With increasing demand to green-up hard landscaped areas, Grass Paving has fast become a design option of choice for urban planners, architects and specifiers.
The benefits can be significant and it’s important to consider the fit for purpose choices for different applications.
A reinforced grass system can help permeate heavy rainfall and help address SUDs issues with obvious advantages over traditional hard paved landscapes with their increased runoff into the storm water channels.
Some grass paving systems help store rainfall within the system with low risk of ponding, until the ground can naturally re-charge is a significant benefit. This lag time is beneficial in the prevention of flooding and can be extended by introducing an underlying drainage blanket across the full extent of the paved area. The drainage blanket can be used to either attenuate permeation to the water table or be a vehicle for rainwater harvesting.
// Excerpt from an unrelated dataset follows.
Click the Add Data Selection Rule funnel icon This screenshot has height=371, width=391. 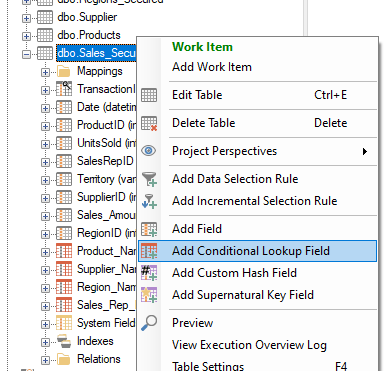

Today’s wide choice of grass paving systems means that Specifiers now have a wide choice of products. Without the clear guidelines of an industry standard it could be possible to end up with a product that might be fine in the short term, but will not stand the test of time, and in turn, not achieve any degree of sustainability. Future proofing is essential for grass paving.
Take for example a car park in daily use; “will the grass cover and then the structure stand-up to regular traffic”. These are the sort of challenging questions that that should be asked to ensure a correct specification.
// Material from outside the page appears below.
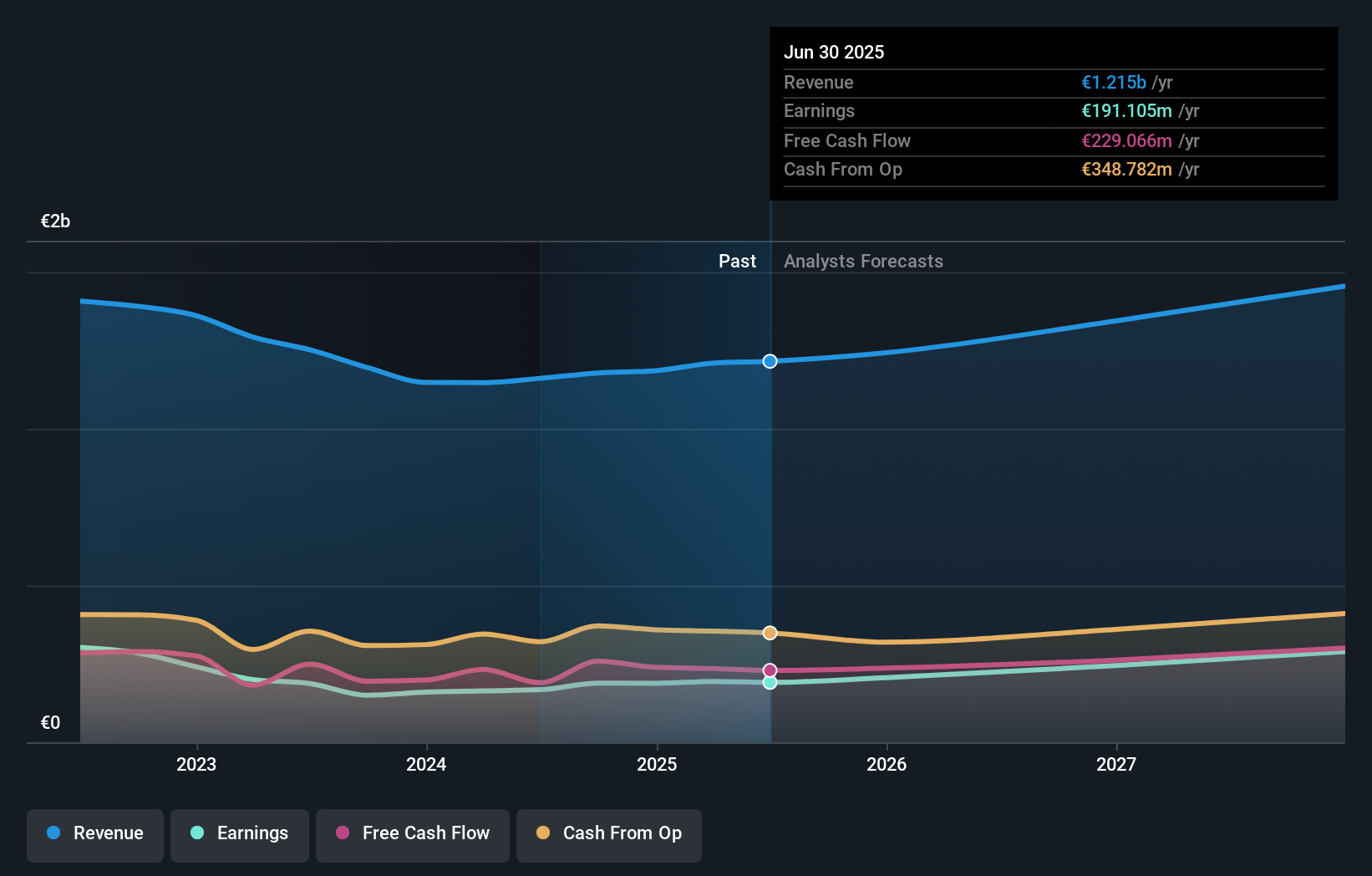
Task: Click the Jun 30 2025 tooltip header
Action: [834, 52]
For building developments emergency access roads must support the weight of the latest fire and access vehicles, with weight capacity up to 18 tonnes. In other areas think however about the potential for unplanned heavy use such as from refuse and skip vehicles.
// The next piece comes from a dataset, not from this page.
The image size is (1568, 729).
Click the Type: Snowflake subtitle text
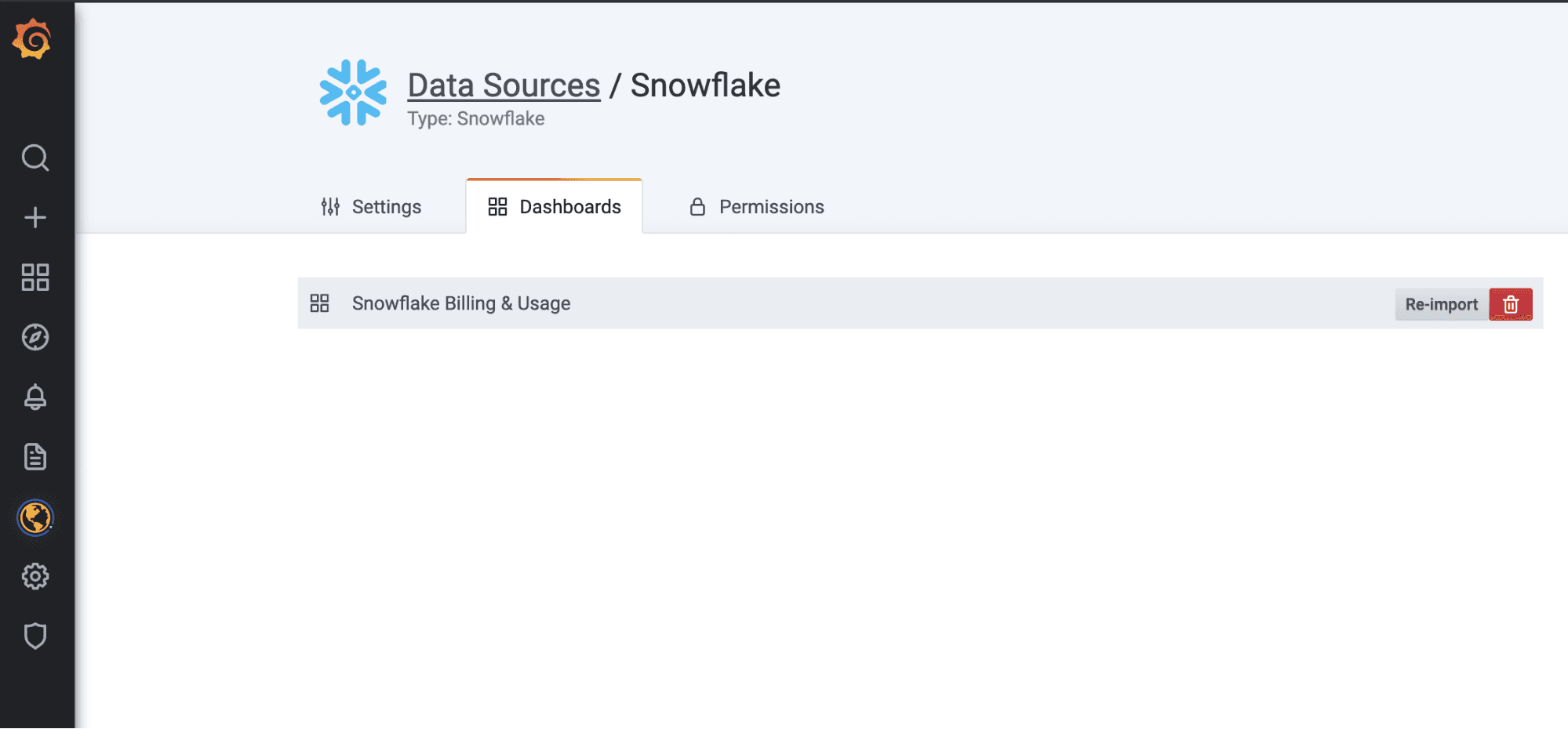tap(475, 118)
Consider the strength of the under structures to the grass paving. Cast on-site concrete or pre-cast concrete provide the heavy-weight system as compared to plastic systems, specifiers must consider what is fit-for-purpose.
Careful consideration of grass paving types, particularly when likely to be subjected to frequent traffic. A relatively thin layer plastic paver might suffice for light traffic or secondary parking but will not stand the test of time of structural design of reinforced concrete.
This problem becomes more likely where plastic pavers are gravel infill for traffic use - with no grass to provide tensile anchorage, vibration across the surface will naturally cause a sieving effect that can lead to loss of gravel through into the base below or the gravel can also rotate with an abrasive effect on the side walls of the plastic grids, in each case the likely outcome is a break-up of the structure.
Good grass coverage will be essential to achieving the green vista many clients desire. Many grass paving systems rely upon grass to anchor the system in place, the depth and shape of the soil pockets therefore has a critical part to play if grass cover is to be sustained.
Adopting grass paving on driveways and car parks is a growing trend to address issues of greener external works. Specifiers can turn those large parking areas into sustainable green vistas with sustainability built in.
Grass paving systems can have an increasing role in sustainable harmonised urban landscapes. They provide fantastic green areas where once just asphalt was considered.